Sunday, August 9, 2020

Stories Within the Story

I watched the movie "The Color Purple" for the first time yesterday. I may be one of the very few who had not yet seen this 1985 movie. I'm a little behind the times. This story has been brought to my attention on several occasions over the past 35 years. Most recently, in light of the racial inequities that have been brought to light, I was once again reminded of "The Color Purple".

I was well into the story before I realized there had not been one Caucasian person enter the scene. I smiled when the first white character was introduced as a person who drove one sister to the her sister's home. I loved the irony - a white person driving a person of color. I later realized this "driver" was delivering the mail. But my original take on this minor character remained. He was a person serving them, not the other way around.

The story was based around the main character but had other strong characters and story lines. I loved Oprah's character, Sophie, who was strong minded and full of spunk. Until ... the scene where the white people dominated the screen, brought her to her knees and stole everything she was from her. When "whites" were introduced into the story line, they were the villians.

As I played out this scene and compared it to the realities minorities face each and every day, I was embarrassed to be part of a race who has committed such injustices.

I continued to reflect on the vantage point this story was told. I considered the different stories that could have played out, had the tale been told from a different person's vision of the same set of events. I dared to consider what the story could have been, had it been told from the white person's point of view. 

The slant of the story, the perspective, each individual's history places a different emphasis on how a story is told. The adage "there are two sides to every story" is an understatement. Each one of us is a compilation of our history, our perspective, our state of mind and health, who and what we may be protecting. When prejudice we have unknowingly been raised with and exposed to, plus racial biases are added to the scene, it is little wonder there is conflict within this world of ours.

Racial privilege is a term that is new to me. I hang my head in shame to think that my view of the world is so very small and with a privilege I simply happened to be born into. I think of the babies who come into the world and know only the life they have been raised in. They become adults with their own personal biases stemming from the vantage point of their circumstances.

I think of the very small life I have lived and I try so very hard to consider the story another would have told of the exact same circumstance, from where they stood. When I retell the stories of my life I am conscious to speak of the other person's vantage point. I strive to tell my stories so there are no true heroes or villains. But I know even at that, my view is tainted by personal bias, history and lack of a full understanding of the other person's side of a story.
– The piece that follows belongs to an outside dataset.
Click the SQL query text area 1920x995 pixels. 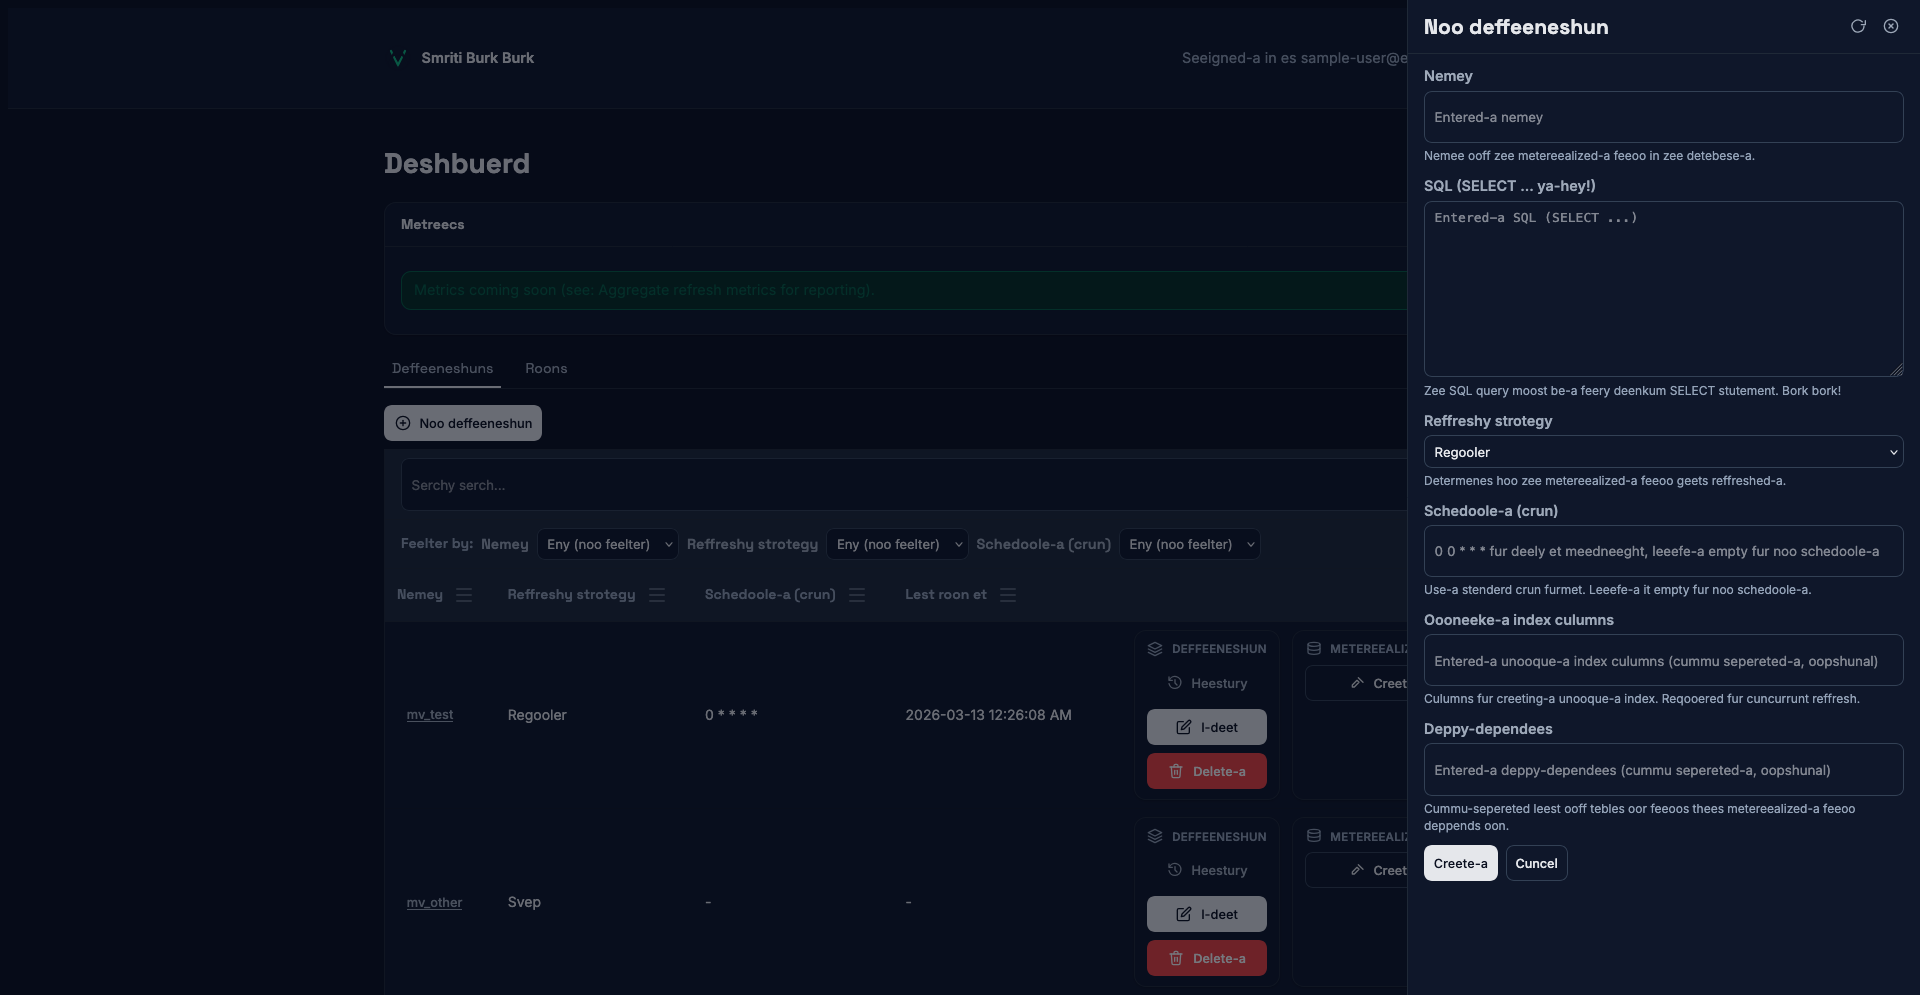click(1662, 289)
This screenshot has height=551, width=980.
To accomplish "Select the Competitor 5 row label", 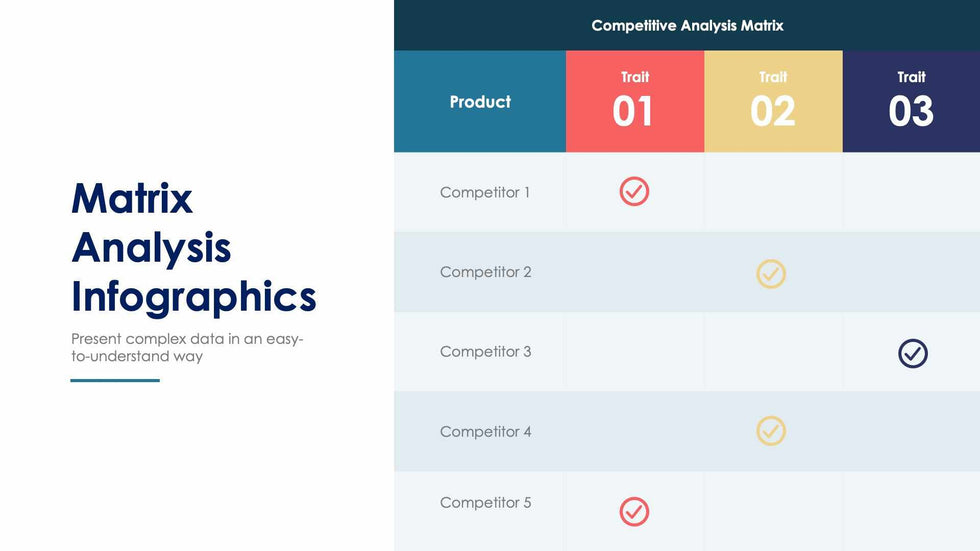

Stories are told from the vantage point of the person narrating the tale. Seeing, hearing and feeling the narrative from the main character's point of view provides us with limited insight unless the story is told in a way to bring each character's perspective into focus (which, may I add, "The Color Purple" did an amazing job). It is up to the audience to mine for the gold that is hidden within a multilayered depiction of events. 

It would serve us well, if we dug deep to find the truths within the headlines of today's news and the stories we are told as we live our lives.

An often quoted adage going around the Internet these days is to be kind to each other. You have no idea what another person is going through. Or as Ellen Degeneres says, quite simply, "Be kind to one another". Without condition, without bias, without assumption. Just be kind. Look for the story behind the story.